What this task involves: Starting at the line that contains "The image size is (1400, 868).", quote every line through the end of the entries, word for word, skipping the pictures.

Information shown:
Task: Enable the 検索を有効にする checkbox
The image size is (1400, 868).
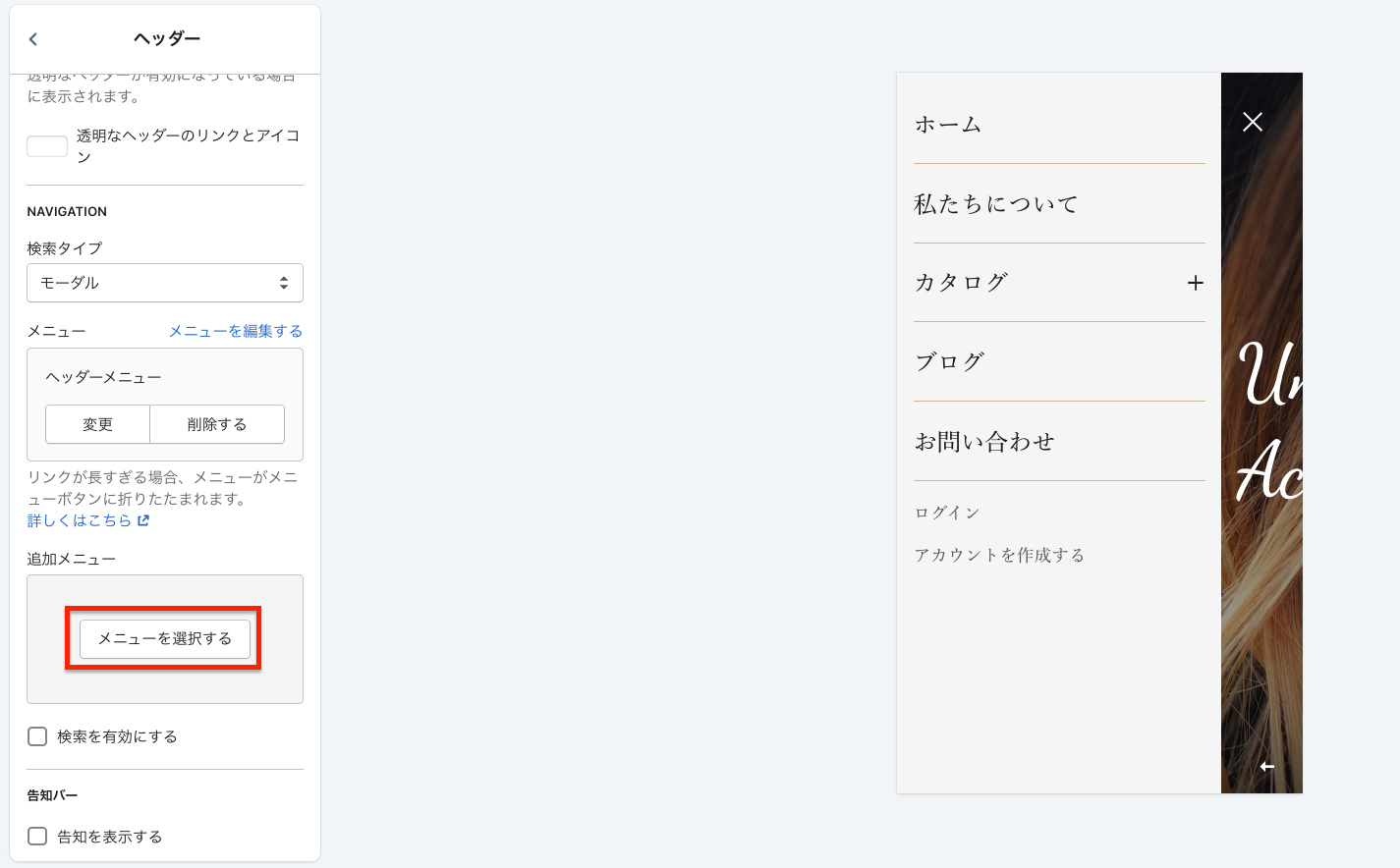Action: click(37, 736)
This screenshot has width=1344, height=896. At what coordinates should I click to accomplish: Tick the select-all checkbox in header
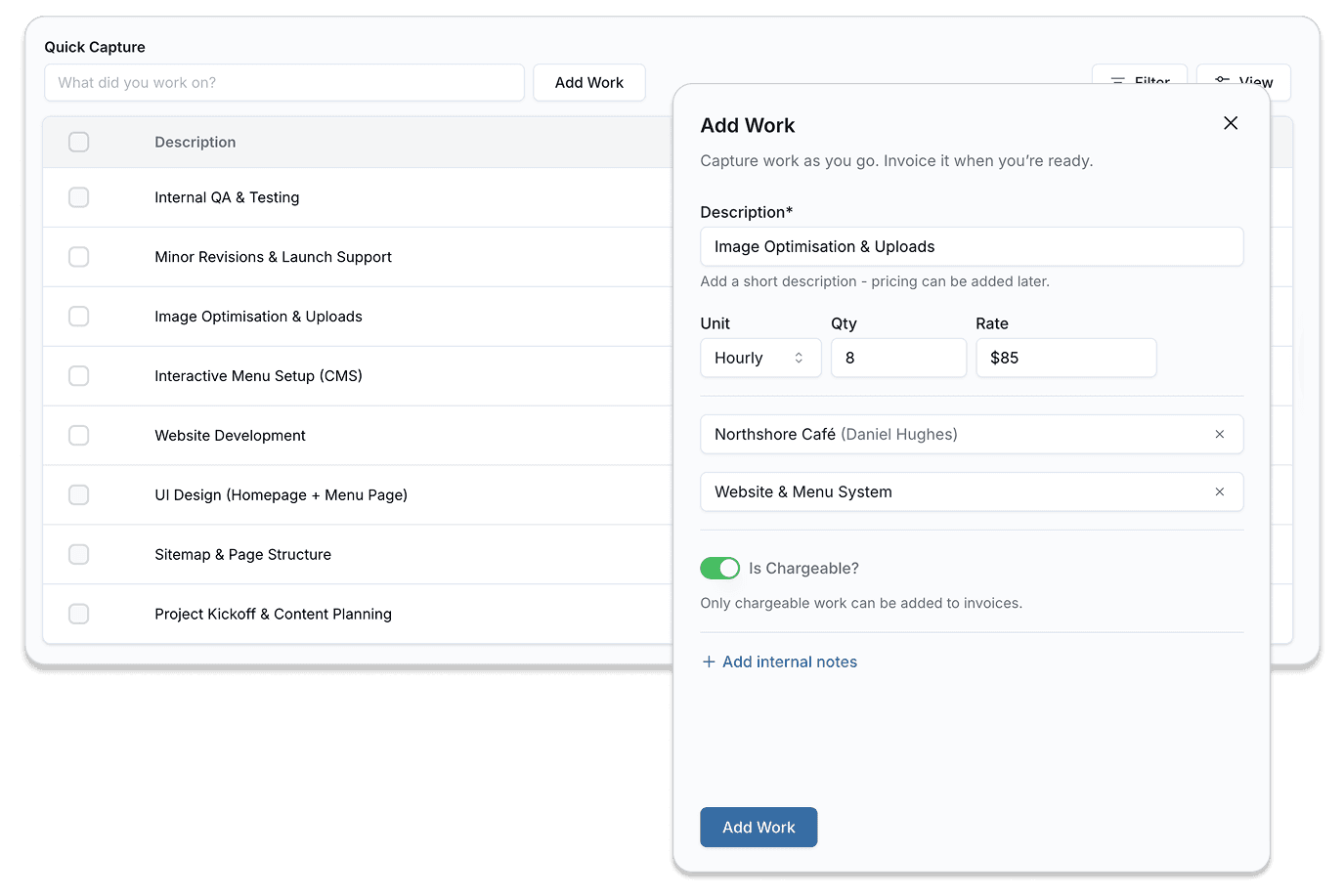pyautogui.click(x=79, y=142)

Answer box:
The image size is (1400, 868).
Action: click(37, 736)
This screenshot has width=1344, height=896. At what coordinates should I click to accomplish: Tick the select-all checkbox in header
pyautogui.click(x=79, y=142)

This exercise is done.